Disgraced former House Majority Leader Tom DeLay (R-TX) offered up a few words of solace for Texas Governor Rick Perry, following Perry’s indictment by the same office that DeLay once faced nine years ago, reports Politico.
While speaking with the folks on Fox and Friends Monday, DeLay said that “this is what they do, this is how they intimidate the elected officials in the state legislature and the governor and around the state. If you say anything bad or against this office, they’ll go after you.”
Delay made his comments after Perry was indicted on Friday on two felony charges regarding abuse of power. Nine years ago, the same unit that is now investigating Perry took up issue with DeLay, charging him with money laundering and conspiracy relating to his 2002 fundraising campaign.
“For 9 years I’ve been warning the Republicans that if they don’t reform this unit and put on a statewide basis with the Attorney General that they could be next, and here we go, Rick Perry was next.”
He added that he had been “totally exonerated” last year, but he was still waiting for a ruling from the Court of Criminals Appeals. Currently, the Travis County-based Public Integrity Unit is a local unit with a statewide jurisdiction; officials within the unit are elected on a local level.
While there have been some criticisms aimed at the indictment in recent days, the issue stems from Perry’s open threat — and then use of — a line-item veto to try and force Rosemary Lehmberg out of office. Lehmberg, who spent time in jail following a DUI charge, said that she would not run again but refused to step down.
Perry then attempted to bully her out of office by cutting funding for the office that she ran, which lead to a government watchdog group filing against Perry.
He was indicted on charges of abusing his authority on Friday.
“I think it’s totally unconstitutional,” DeLay said, “A locally elected district attorney has statewide jurisdiction and it needs to be changed. These people for 30 years have been doing this to their enemies.”
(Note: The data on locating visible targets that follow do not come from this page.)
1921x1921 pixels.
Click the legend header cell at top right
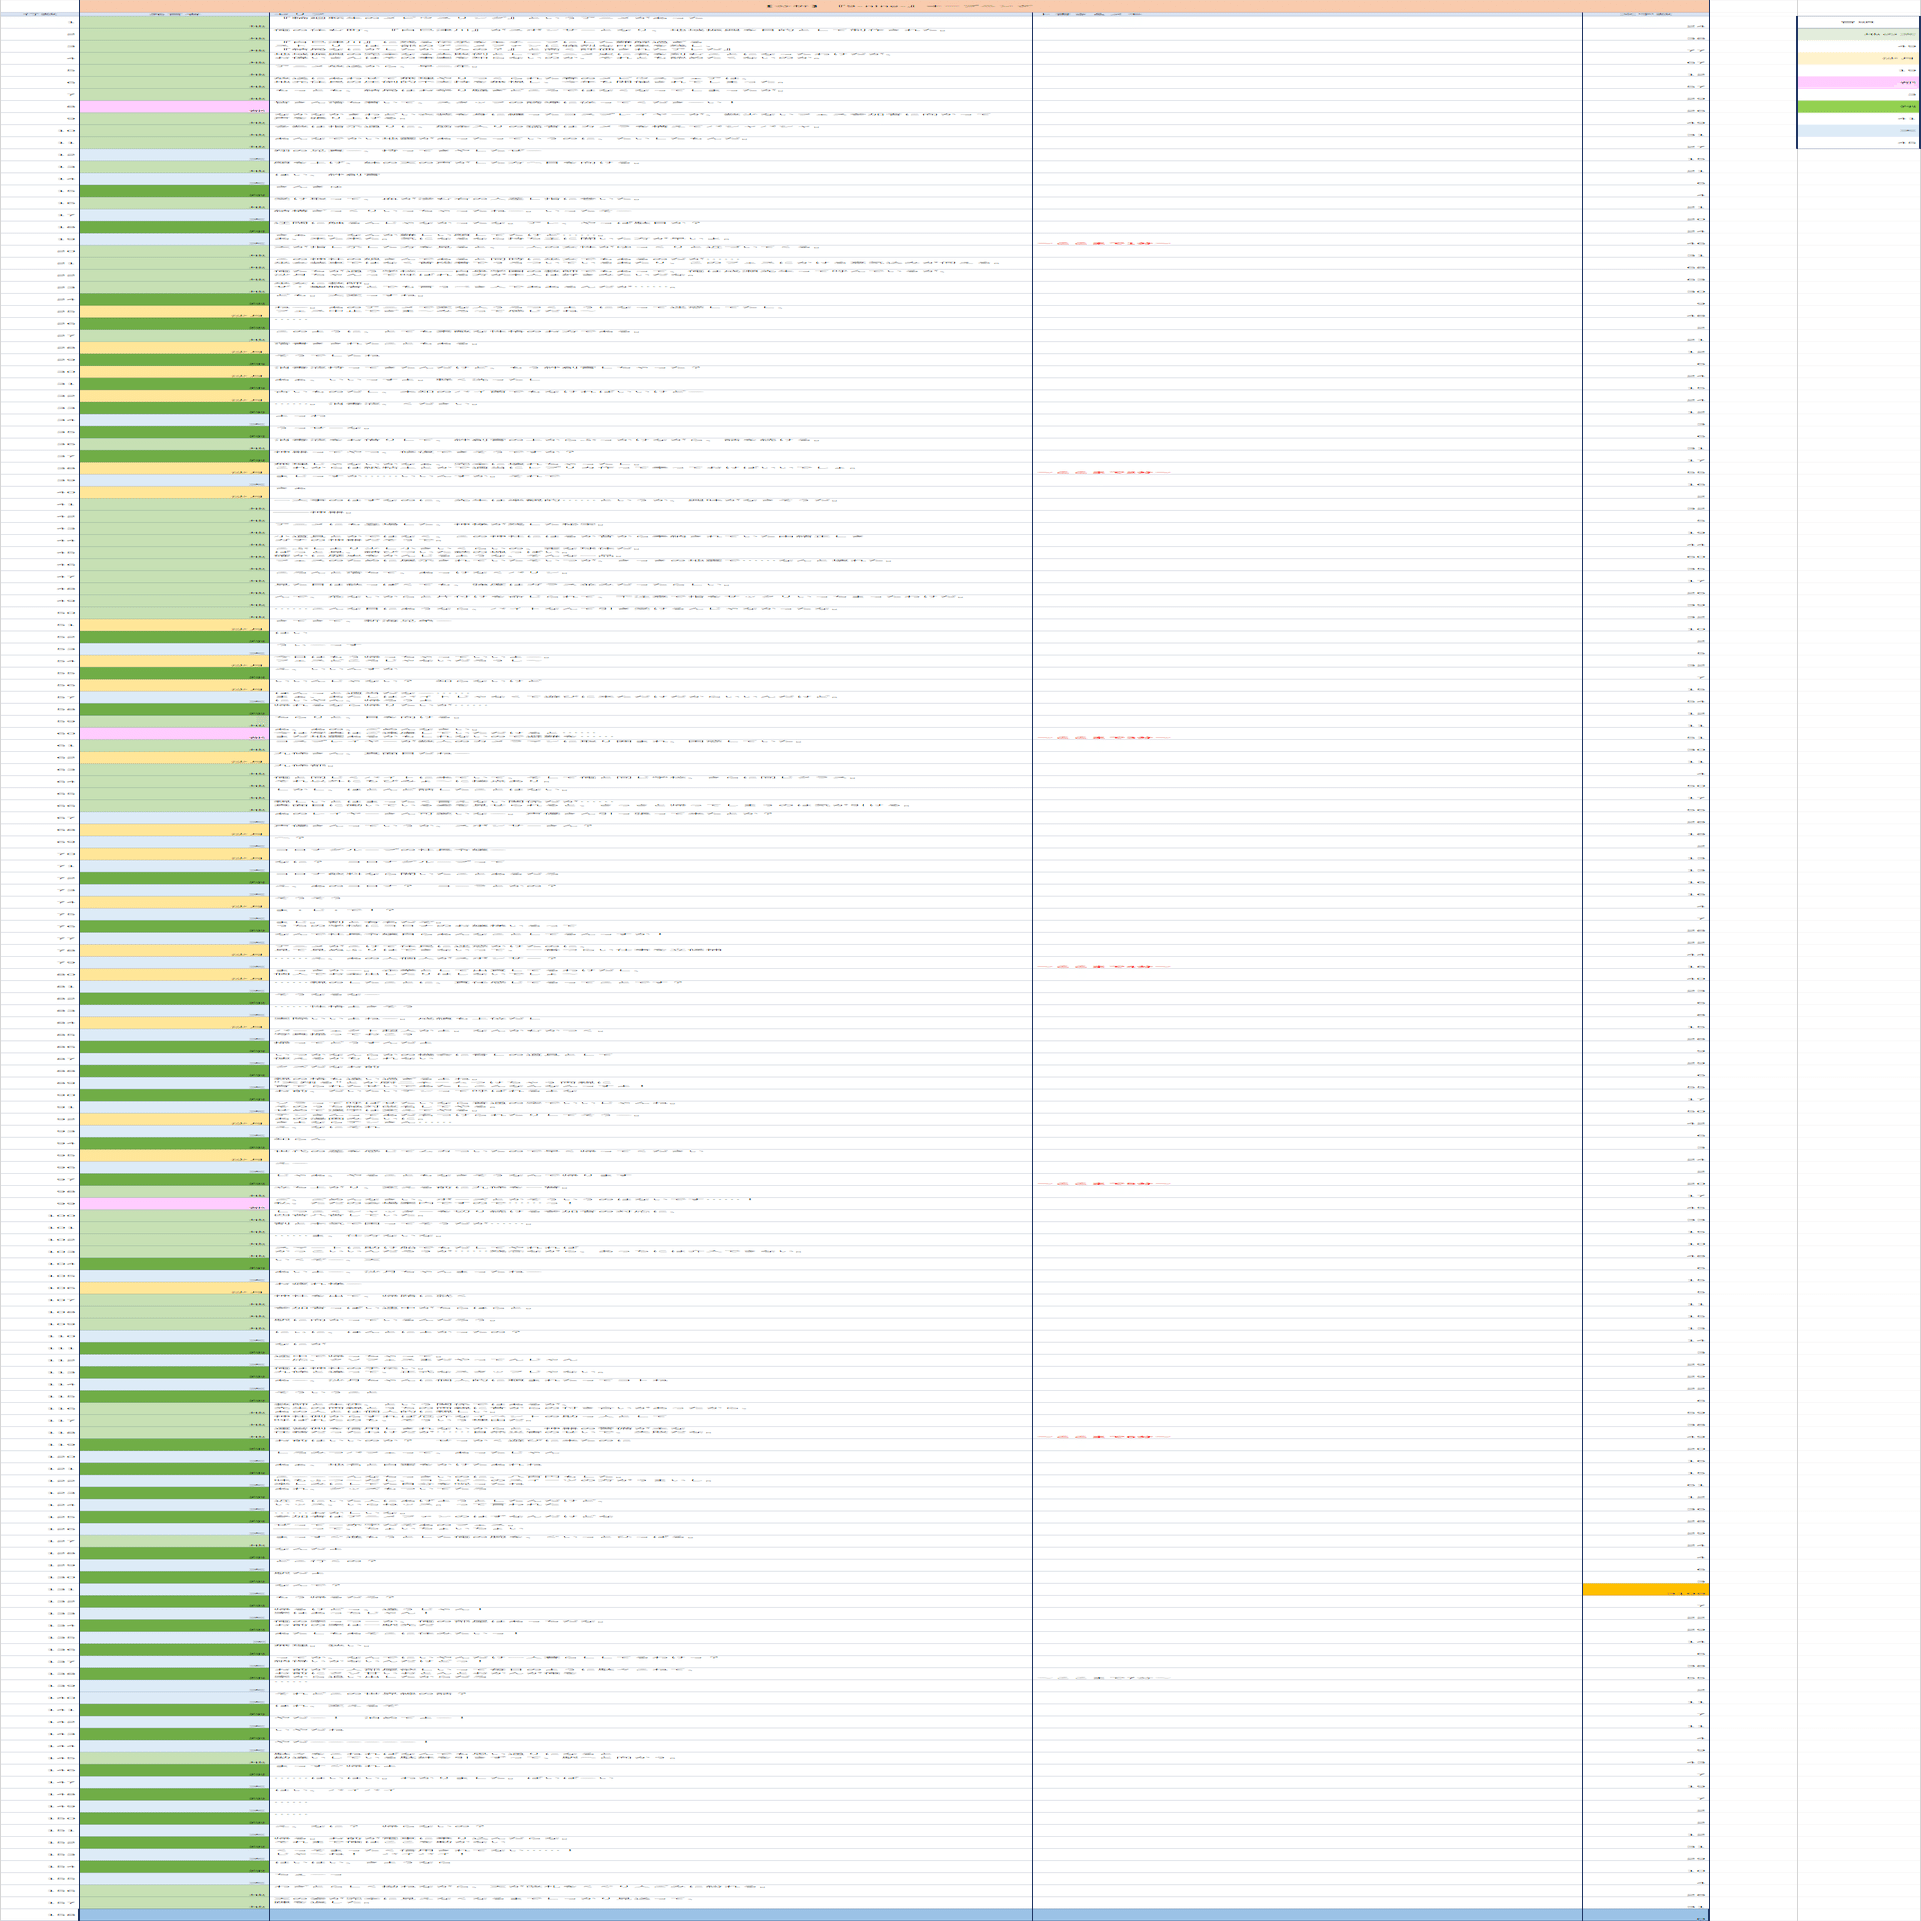[1857, 21]
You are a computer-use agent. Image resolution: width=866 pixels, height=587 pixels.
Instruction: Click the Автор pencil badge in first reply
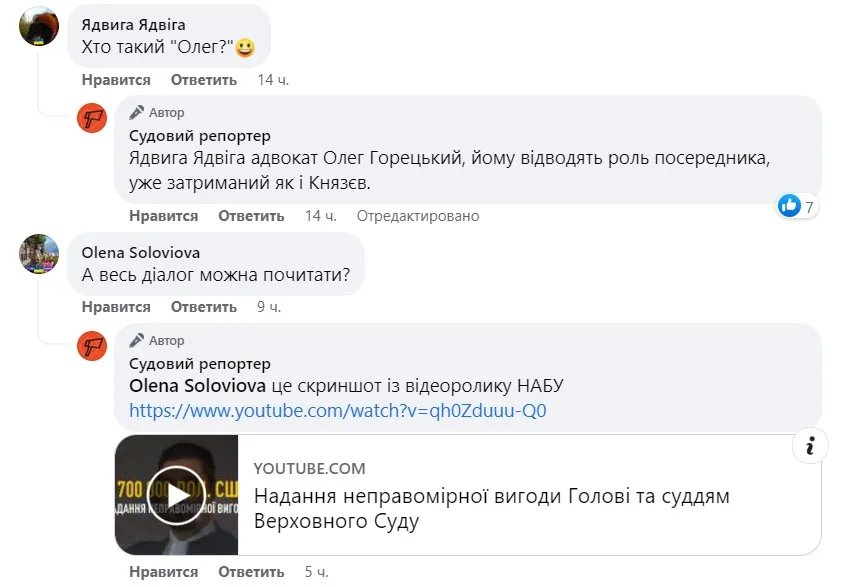pos(137,113)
DeLay is a fine one to complain about using and abusing investigative agencies. Back in 2003, when he was House Majority Leader, DeLay led the Republican redistricting charge in Texas.
In order to prevent the State House from establishing a quorum and passing the redistricting plan, several Democratic congresspeople took flight to Oklahoma, prompting DeLay to get involved.
For five days, DeLay abandoned his duty as House Majority Leader, his staff convincing the FAA to try and locate the planes on which the Democrat legislators had fled. He also tried to involve the FBI, who dismissed him. A report by the Department of Transportation found that a total of 13 employees had spent more than 8 hours looking for the planes.
He was later admonished by the U.S. House Ethics Board.